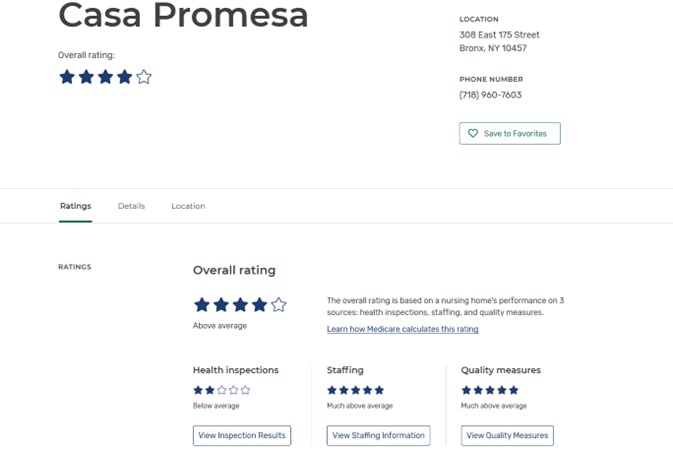This screenshot has width=673, height=451.
Task: Click the last Quality measures star
Action: [x=514, y=390]
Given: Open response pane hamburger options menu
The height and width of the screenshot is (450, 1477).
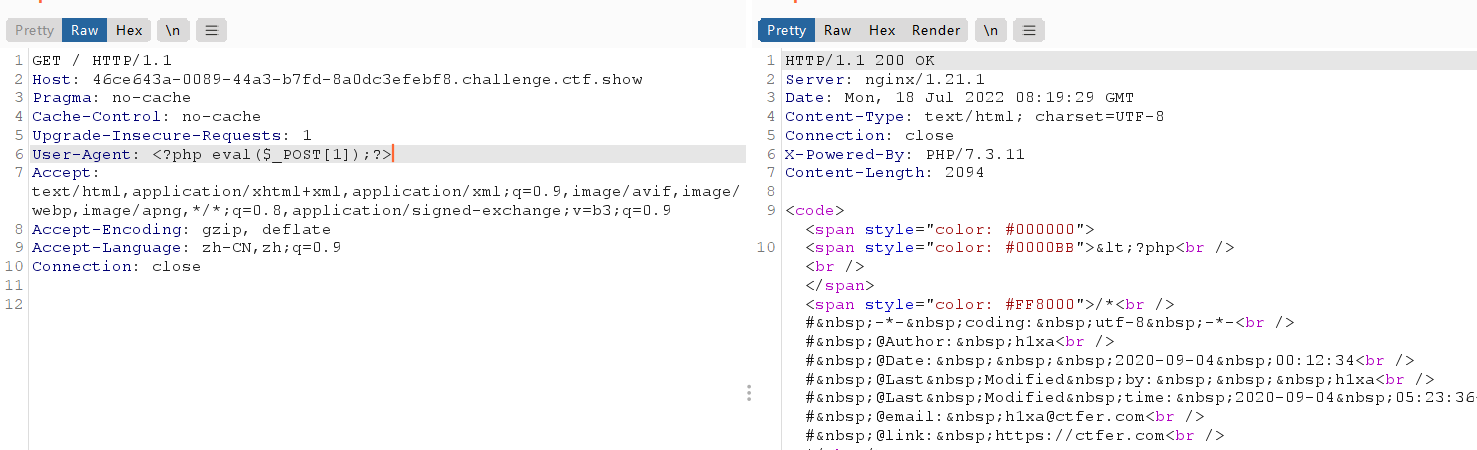Looking at the screenshot, I should pos(1029,31).
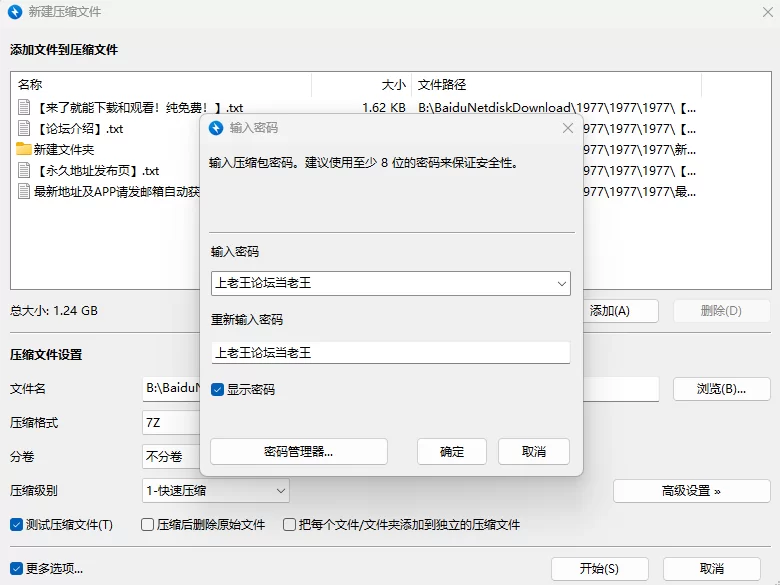
Task: Enable 把每个文件/文件夹添加到独立的压缩文件 option
Action: pyautogui.click(x=290, y=524)
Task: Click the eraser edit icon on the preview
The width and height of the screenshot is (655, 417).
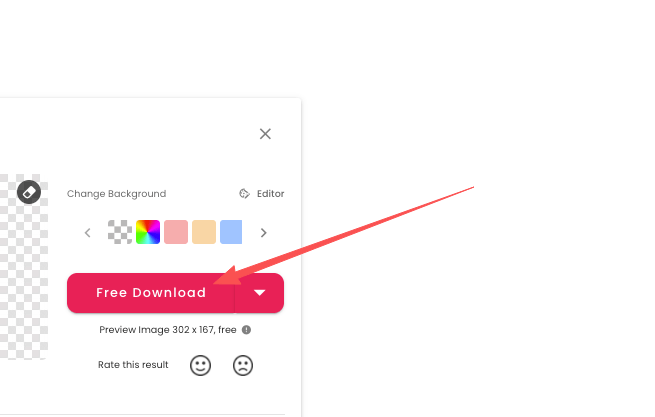Action: (29, 192)
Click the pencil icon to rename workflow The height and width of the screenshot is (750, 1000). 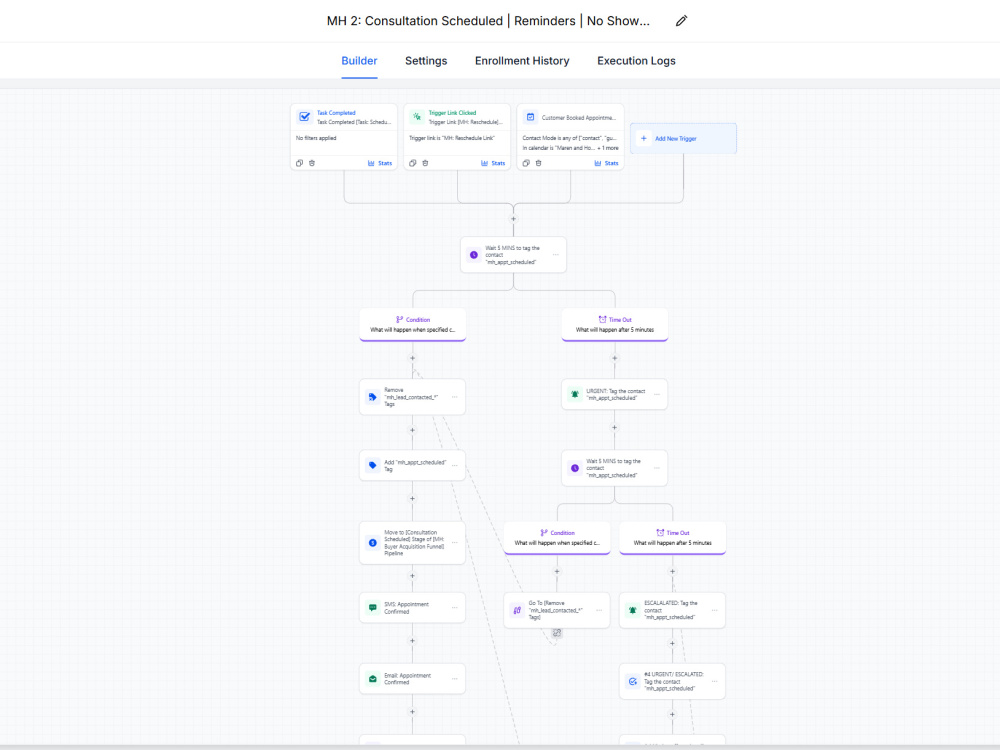point(681,21)
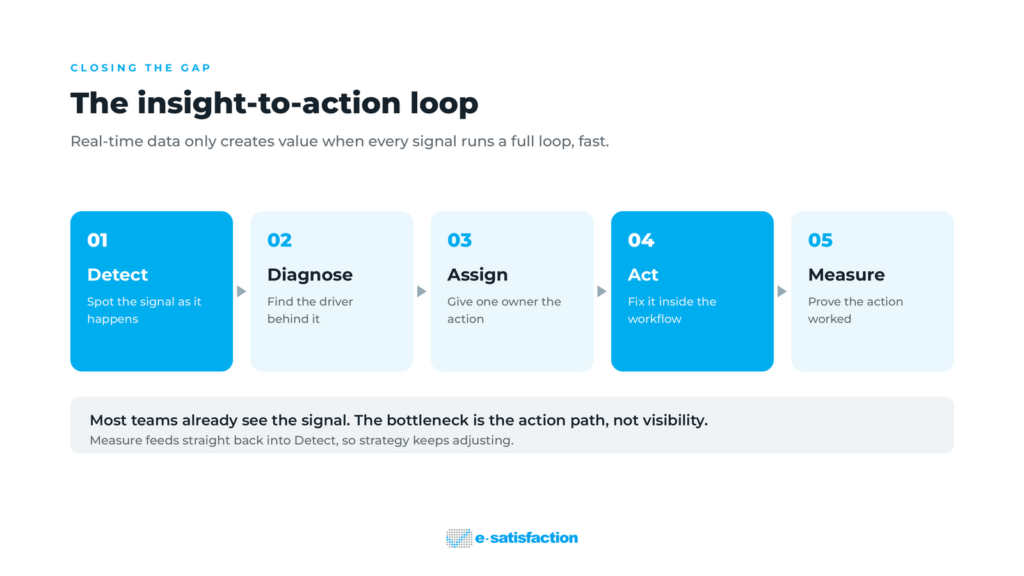This screenshot has width=1024, height=576.
Task: Click 'Spot the signal as it happens' text
Action: coord(144,310)
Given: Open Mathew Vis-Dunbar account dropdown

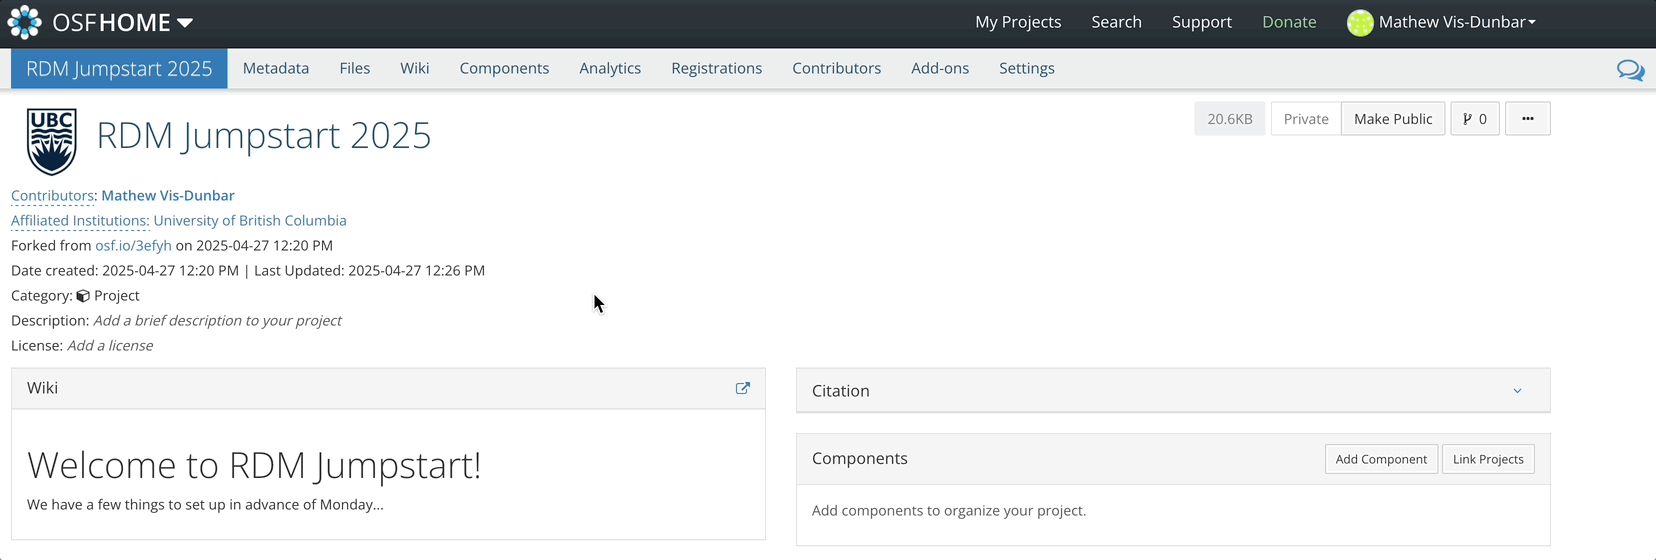Looking at the screenshot, I should pos(1456,22).
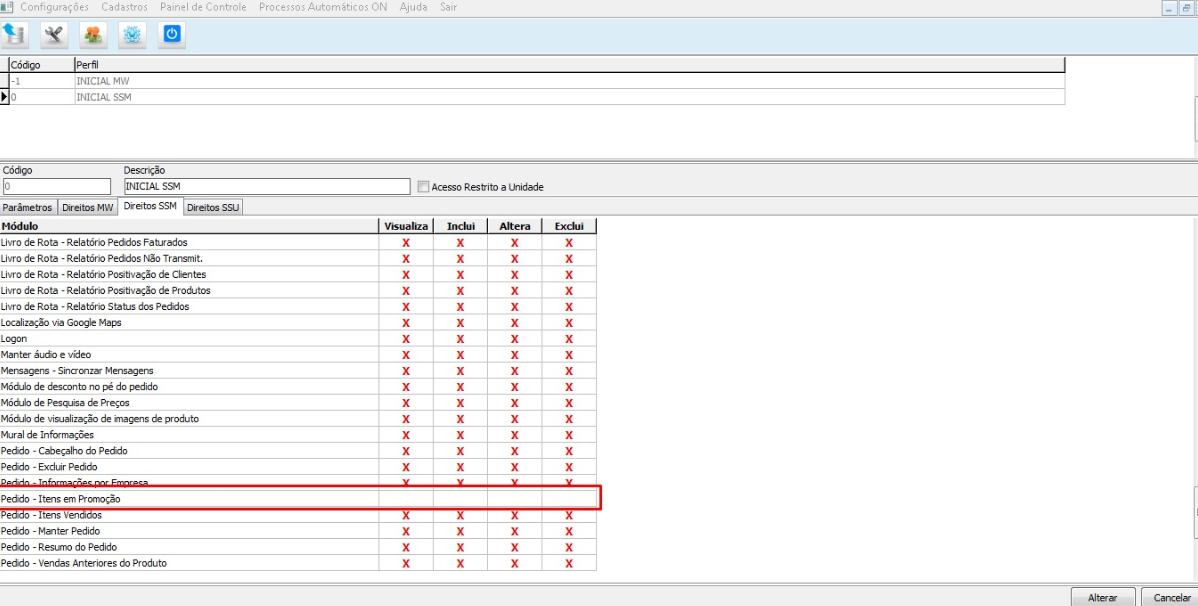Enable Acesso Restrito a Unidade checkbox
Screen dimensions: 1198x606
(x=424, y=186)
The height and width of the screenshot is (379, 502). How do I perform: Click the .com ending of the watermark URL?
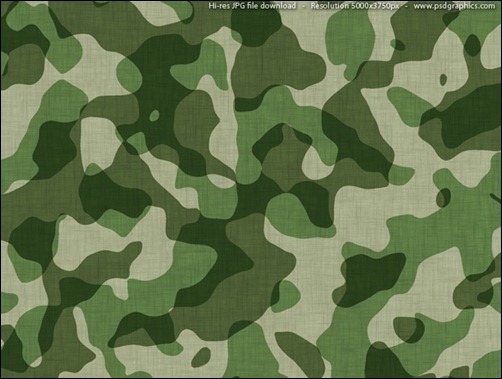[x=487, y=6]
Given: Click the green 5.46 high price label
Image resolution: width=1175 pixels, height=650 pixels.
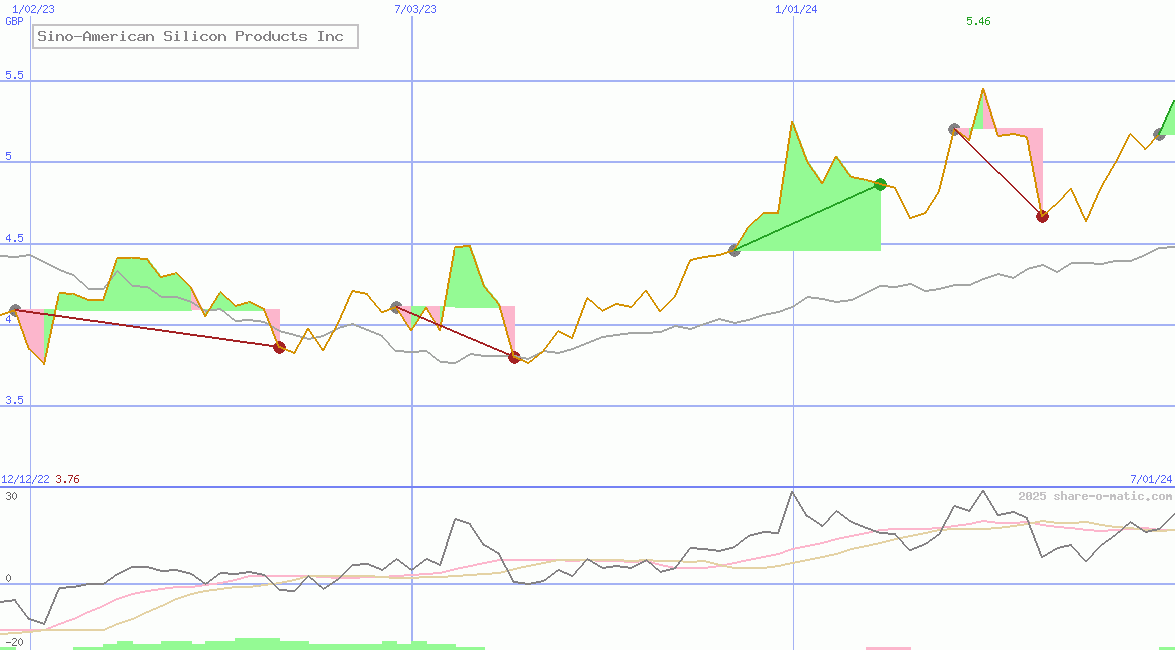Looking at the screenshot, I should tap(978, 21).
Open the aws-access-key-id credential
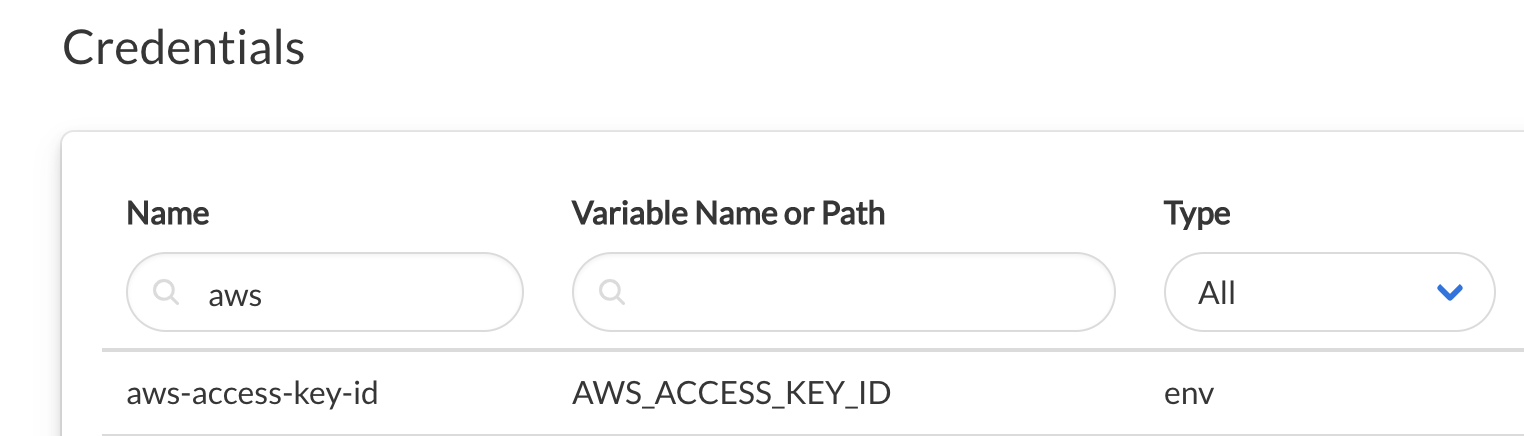 [252, 393]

::::::

BRIEF:
Rewrite everything from the line containing "Given: Click the green 5.46 high price label" down to the end of the entries, changing "credential" to "secret" and keeping all else the same. Return only those lines, without the pictures.

COMPLETED EXERCISE:
Given: Click the green 5.46 high price label
Image resolution: width=1175 pixels, height=650 pixels.
Looking at the screenshot, I should tap(978, 21).
Open the aws-access-key-id secret
 [252, 393]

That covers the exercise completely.